[Objetivo 1] Relacione, na ordem em que aparecem, todas as pessoas designadas pelo nome no texto sobre o pecado e a depravação total.
[Objetivo 2] Prossiga o texto sobre o pecado e a depravação total a partir de sua última frase.

[Texto]
Esta má consequência do pecado foi transmitida tanto pela influência social como pela
herança natural. O pecado se propaga. Corrompeu todo o ambiente social da raça e
penetrou em toda a esfera da vida humana. Neste ponto, perguntamos: deve o homem forçosamente pecar? Esta "herança natural" e esta "influência social" de que fala Conner levam-me a mim, pessoalmente, a pecar? Neste caso, onde estaria a liberdade humana? Não é fácil responder. D. G. Bloesch contesta: "O pecado não é uma necessidade natural, mas sim uma inviabilidade histórica. O pecador pode evitar qualquer pecado particular, mas não pode escapar da mancha do pecado em todas as suas ações". Este autor afirma, prosseguindo em sua citação, que Kierkegaard afirmou ambas as coisas: o pecado original e a liberdade humana. H. R. Mackintosh comenta o pensamento de Kierkegaard: "Nós penetramos num contexto pecaminoso e a cada passo fazemos nascer o pecado de novo, visto que há no pecado uma combinação inescrutável de desejo consciente e de incapacidade de atuar de outra maneira".
10. A DEPRAVAÇÃO TOTAL
Esta doutrina da depravação total da espécie humana recebeu uma ênfase
particular nos dias da Reforma, em virtude do afã dos reformadores de atacar a
salvação pelas obras da Igreja Católica e afirmar o principio da salvação somente pela
graça de Deus. Bloesch menciona o pensamento de Calvino: "Estamos tão inteiramente controlados pelo poder do pecado, que toda a nossa mente, todo o nosso coração e todas as nossas ações estão sob sua influência". A idéia de Lutero é que o pecado de tal maneira permeou, penetrou no ser humano que este é incapaz de voltar-se para Deus por sua própria iniciativa; e cita as palavras de outro reformador que afirmou: "O pecado original está presente na totalidade do homem, alma e corpo: na alma, estritamente como sua própria essência; no corpo, como um instrumento através do qual atua a alma".20 Isto é o que se denomina "depravação total"; mas que queremos dizer com esta expressão? Os herdeiros da Reforma sentem-se na necessidade de explicá-la. Significado negativo da expressão
Berkhof o menciona como segue: A depravação total em seu aspecto negativo significa:
(1) não que cada homem haja chegado a toda a depravação de que é capaz;
(2) não que o pecador careça de conhecimento inato da vontade de Deus e de
consciência capaz de discernir entre o bem e o mal;
(3) não que o homem pecador seja incapaz de reconhecer e admirar as ações virtuosas
dos demais e também de ele próprio ser capaz de realizar boas ações em sua relação
com seus semelhantes;
(4) não que a vontade regenerada de cada homem tolere toda forma de pecado em
razão de sua pecaminosidade inerente. Isto mesmo, às vezes se expressa dizendo que o
homem não perdeu a "imagem de Deus" com que foi criado, mas que esta imagem está
somente obscurecida.

[Registros]
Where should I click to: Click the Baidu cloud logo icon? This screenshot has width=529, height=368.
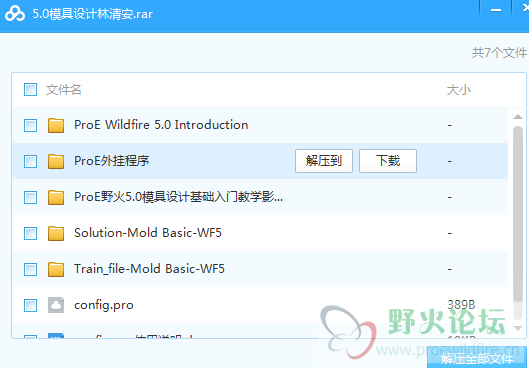coord(15,14)
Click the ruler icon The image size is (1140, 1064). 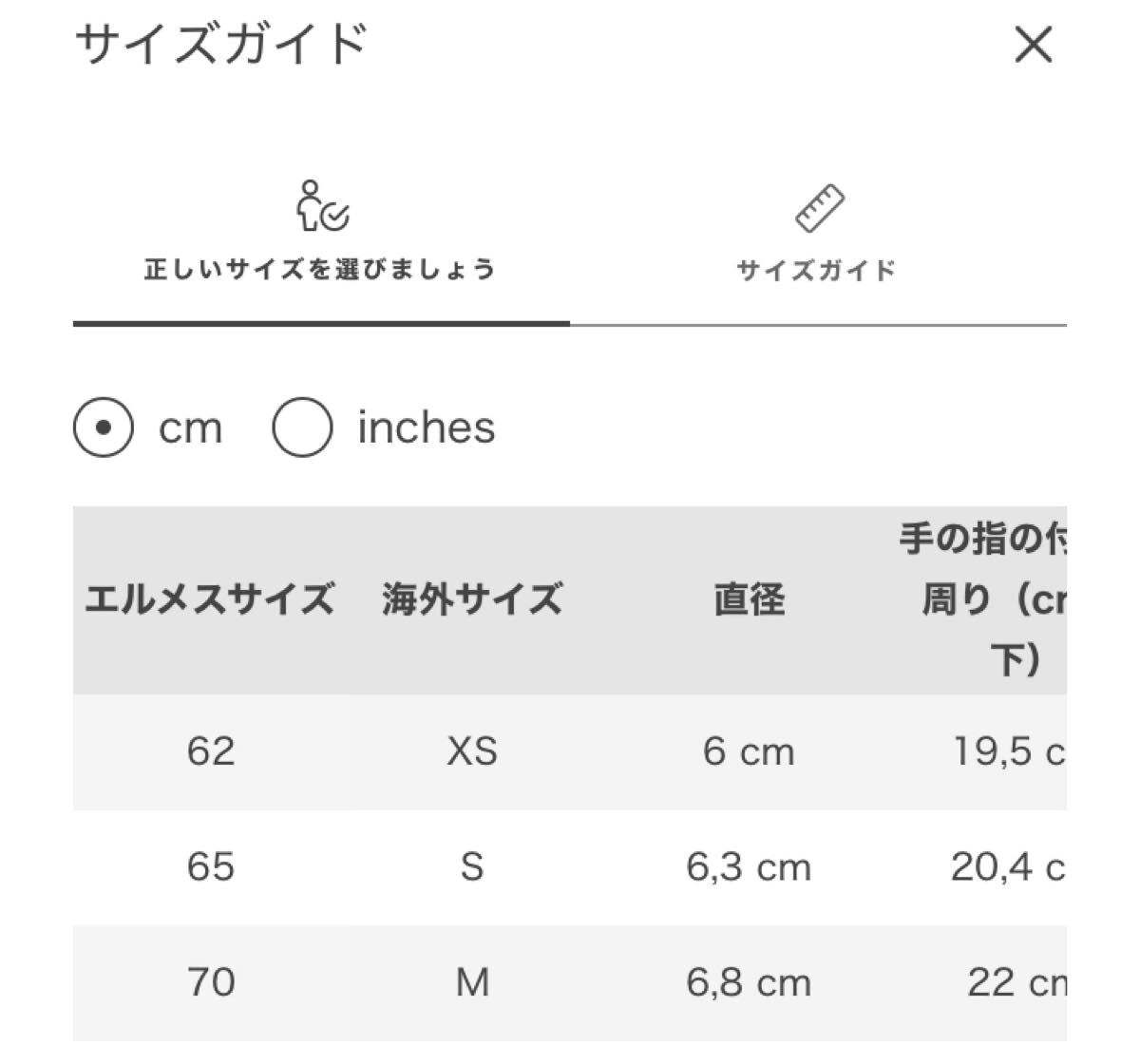tap(819, 208)
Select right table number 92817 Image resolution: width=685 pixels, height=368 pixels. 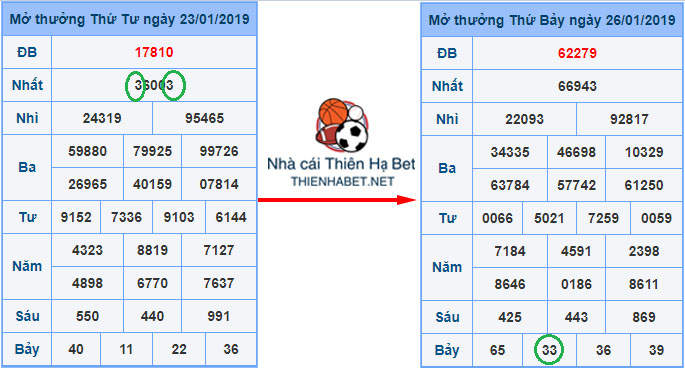click(629, 119)
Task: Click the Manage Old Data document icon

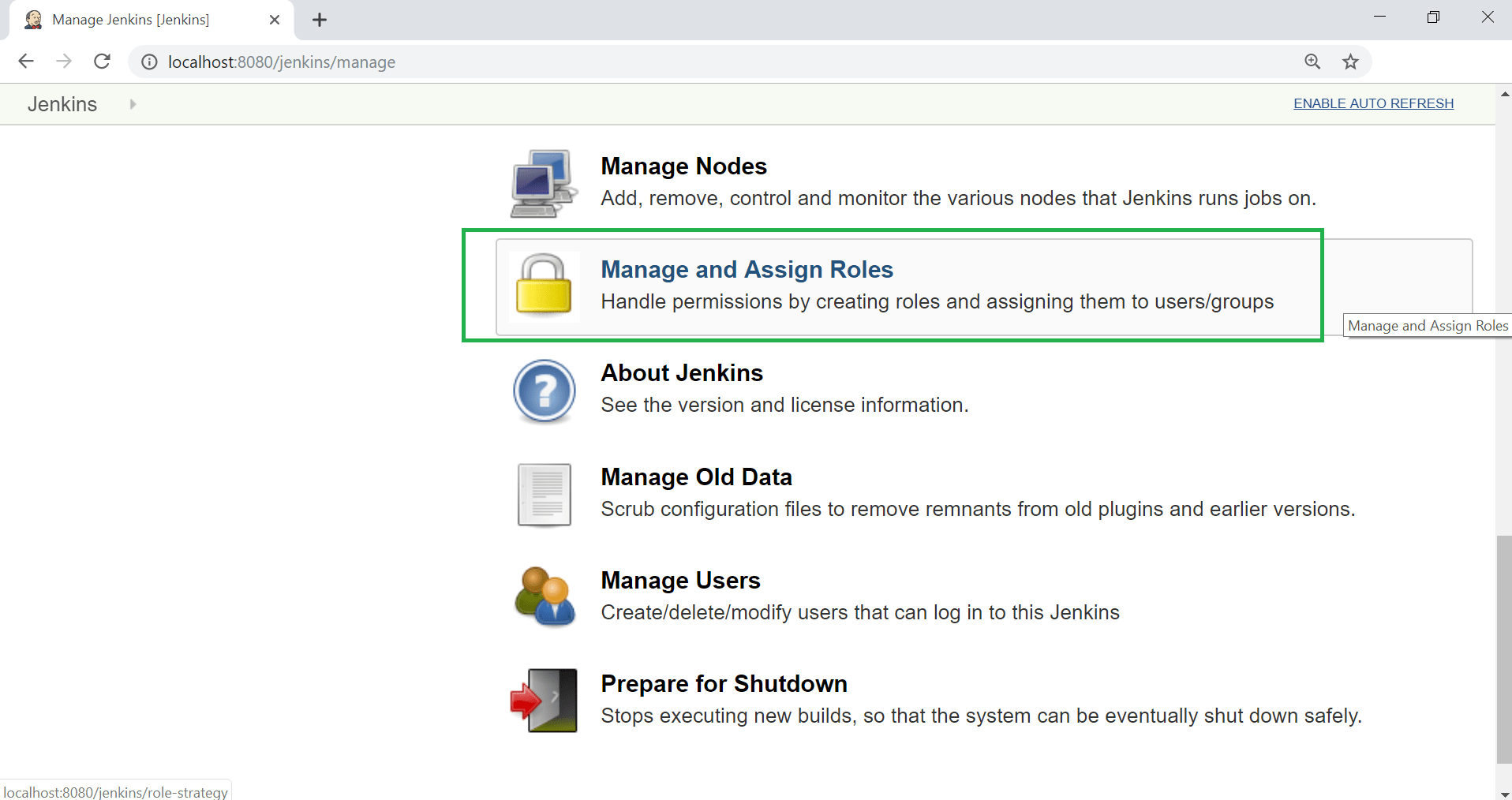Action: click(x=545, y=495)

[Resposta 1] Conner, D. G. Bloesch, Kierkegaard, H. R. Mackintosh, Calvino, Lutero, Berkhof

[Resposta 2]
11. O PECADO ATUAL
O pecado atual se contrapõe ao pecado original e é o pecado que cada indivíduo
comete de maneira muito pessoal e intransferível. Os teólogos têm falado mais do
pecado original do que do pecado atual, mas a Bíblia tem mais que dizer do pecado
atual do que do pecado original. O pecado atual e concreto é também o que tem um
nome especifico: "a prostituição, a impureza, a lascívia, a idolatria, a feitiçaria, as
inimizades, as contendas, os ciúmes, as iras, as facções, as dissensões, os partidos, as
invejas, as bebedices, as orgias e coisas semelhantes a estas" (Gl 5.19-21), e que podemos distinguir, ao menos em principio, do pecado singular, como lemos em João 8.34; 16.8; Romanos 5.12; 6.17,23. Talvez possamos compreender melhor isto partindo da definição de pecado, por exemplo, a de A. H. Strong: "Pecado é a falta de conformidade com a lei moral de Deus, seja manifesta por ato, disposição ou estado". O próprio Strong esclarece esta definição afirmando que tanto é uma violação da lei moral de Deus — quer dizer, um pecado — o ato externo e visível da transgressão, como a disposição ou o estado
íntimo do pecador. Berkhof também esclarece o assunto dizendo: "O pecado original é tanto um estado como uma qualidade inerente da corrupção do homem. Cada homem é culpado em Adão, e, por conseguinte, nasce com uma natureza depravada e corrupta. E esta corrupção interna é a fonte imunda dos pecados atuais", e um pouco adiante esclarece mais: "O pecado atual pode ser interior tal como uma consciente dúvida particular ou um perverso desígnio da mente, ou uma concupiscência consciente particular, ou desejo do coração; mas também pode ser exterior, por exemplo, a mentira, o furto, o adultério, o assassinato etc.".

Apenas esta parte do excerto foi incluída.